EXERCISE REQUIREMENTS:
Change "Ответить" to "Комментировать" in the records from the line with "Контакты (282, 14)" up to and including the line with "Beschattung (49, 2045)", and return only those lines, otherwise unchanged.

RECORDS TO USE:
────────────────

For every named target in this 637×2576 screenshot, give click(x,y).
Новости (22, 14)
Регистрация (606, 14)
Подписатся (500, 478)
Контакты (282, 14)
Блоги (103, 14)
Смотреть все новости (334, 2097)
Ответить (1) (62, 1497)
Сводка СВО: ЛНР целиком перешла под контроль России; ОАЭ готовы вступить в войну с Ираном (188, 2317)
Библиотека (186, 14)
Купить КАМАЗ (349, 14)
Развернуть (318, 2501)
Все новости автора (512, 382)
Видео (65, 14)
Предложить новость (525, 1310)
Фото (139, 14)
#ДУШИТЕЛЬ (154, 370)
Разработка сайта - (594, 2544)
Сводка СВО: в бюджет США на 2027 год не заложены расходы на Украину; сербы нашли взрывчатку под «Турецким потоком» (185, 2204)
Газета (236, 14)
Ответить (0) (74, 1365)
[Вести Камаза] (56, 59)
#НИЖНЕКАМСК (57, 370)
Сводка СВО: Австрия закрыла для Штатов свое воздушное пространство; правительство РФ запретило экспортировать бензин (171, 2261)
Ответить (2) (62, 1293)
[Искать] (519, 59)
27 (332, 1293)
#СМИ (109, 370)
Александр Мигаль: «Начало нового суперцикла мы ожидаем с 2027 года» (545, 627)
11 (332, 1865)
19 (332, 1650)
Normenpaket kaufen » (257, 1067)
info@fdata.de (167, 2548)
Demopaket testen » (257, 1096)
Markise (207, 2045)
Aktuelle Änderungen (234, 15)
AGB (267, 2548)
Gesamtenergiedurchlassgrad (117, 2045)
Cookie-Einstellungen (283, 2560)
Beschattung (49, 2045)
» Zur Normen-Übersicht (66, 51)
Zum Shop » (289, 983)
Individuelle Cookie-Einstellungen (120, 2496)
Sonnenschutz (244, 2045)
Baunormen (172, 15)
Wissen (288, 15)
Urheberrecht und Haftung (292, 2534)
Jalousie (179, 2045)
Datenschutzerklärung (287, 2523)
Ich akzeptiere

────────────────

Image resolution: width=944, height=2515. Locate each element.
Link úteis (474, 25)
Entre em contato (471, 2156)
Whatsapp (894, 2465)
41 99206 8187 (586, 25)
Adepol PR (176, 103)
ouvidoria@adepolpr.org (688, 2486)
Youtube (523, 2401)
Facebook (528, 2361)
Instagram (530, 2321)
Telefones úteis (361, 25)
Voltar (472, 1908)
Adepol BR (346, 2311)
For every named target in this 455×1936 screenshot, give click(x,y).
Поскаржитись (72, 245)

────────────────

RESPONSE TO THE EXERCISE:
Контакты (282, 14)
Блоги (103, 14)
Смотреть все новости (334, 2097)
Комментировать (1) (62, 1497)
Сводка СВО: ЛНР целиком перешла под контроль России; ОАЭ готовы вступить в войну с Ираном (188, 2317)
Библиотека (186, 14)
Купить КАМАЗ (349, 14)
Развернуть (318, 2501)
Все новости автора (512, 382)
Видео (65, 14)
Предложить новость (525, 1310)
Фото (139, 14)
#ДУШИТЕЛЬ (154, 370)
Разработка сайта - (594, 2544)
Сводка СВО: в бюджет США на 2027 год не заложены расходы на Украину; сербы нашли взрывчатку под «Турецким потоком» (185, 2204)
Газета (236, 14)
Комментировать (0) (74, 1365)
[Вести Камаза] (56, 59)
#НИЖНЕКАМСК (57, 370)
Сводка СВО: Австрия закрыла для Штатов свое воздушное пространство; правительство РФ запретило экспортировать бензин (171, 2261)
Комментировать (2) (62, 1293)
[Искать] (519, 59)
27 (332, 1293)
#СМИ (109, 370)
Александр Мигаль: «Начало нового суперцикла мы ожидаем с 2027 года» (545, 627)
11 (332, 1865)
19 (332, 1650)
Normenpaket kaufen » (257, 1067)
info@fdata.de (167, 2548)
Demopaket testen » (257, 1096)
Markise (207, 2045)
Aktuelle Änderungen (234, 15)
AGB (267, 2548)
Gesamtenergiedurchlassgrad (117, 2045)
Cookie-Einstellungen (283, 2560)
Beschattung (49, 2045)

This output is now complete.